29 comments

[ 2.7 ms ] story [ 50.5 ms ] thread
I've run DNS servers in the past - BIND and pdns. I've now gone all in ... because ... well it started with ACME.

As the OP states you can get a registrar to host a domain for you and then you create a subdomain anywhere you fancy and that includes at home. Do get the glue records right and do use dig to work out what is happening.

Now with a domain under your own control, you can use CNAME records in other zones to point at your zones and if you have dynamic DNS support on your zones (RFC 2136) then you can now support ACME ie Lets Encrypt and Zerossl and co.
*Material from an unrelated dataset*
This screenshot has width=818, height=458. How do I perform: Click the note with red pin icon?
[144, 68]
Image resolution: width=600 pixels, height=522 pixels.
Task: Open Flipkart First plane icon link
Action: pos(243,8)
Sadly certbot doesn't do (or it didn't) CNAME redirects for ACME. However, acme.sh and simple-acme do and both are absolutely rock solid. Both of those projects are used by a lot of people and well trod.

acme.sh is ideal for unix gear and if you follow this blokes method of installation: https://pieterbakker.com/acme-sh-installation-guide-2025/ usefully centralised.

simple-acme is for Windows. It has loads of add on scripts to deal with scenarios. Those scripts seem to be deprecated but work rather well. Quite a lot of magic here that an old school Linux sysadmin is glad of.

PowerDNS auth server supports dynamic DNS and you can filter access by IP and TSIG-KEY, per zone and/or globally.

Join the dots.

[EDIT: Speling, conjunction switch]

I think CNAME redirections being not supported is reasonable choice. Would make my life easier as well but it opens all kinds of bad possibilities that bad actors would definitely use.
> Sadly certbot doesn't do (or it didn't) CNAME redirects for ACME.

Are you certain? Not at a real machine at the moment so hard for me to dig into the details but CNAMEing the challenge response to another domain is absolutely supported via DNS-01 [0] and certbot is Let's Encrypt's recommended ACME client: [1]

    Since Let’s Encrypt follows the DNS standards when
    looking up TXT records for DNS-01 validation, you can
    use CNAME records or NS records to delegate answering
    the challenge to other DNS zones. This can be used to
    delegate the _acme-challenge subdomain to a validation
    specific server or zone.
... which is a very common pattern I've seen hundreds (thousands?) of times.

The issue you may have run into is that CNAME records are NOT allowed at the zone apex, for RFC 1033 states:

   The CNAME record is used for nicknames. [...] There must not be any other
   RRs associated with a nickname of the same class.
... of course making it impossible to enter NS, SOA, etc. records for the zone root when a CNAME exists there.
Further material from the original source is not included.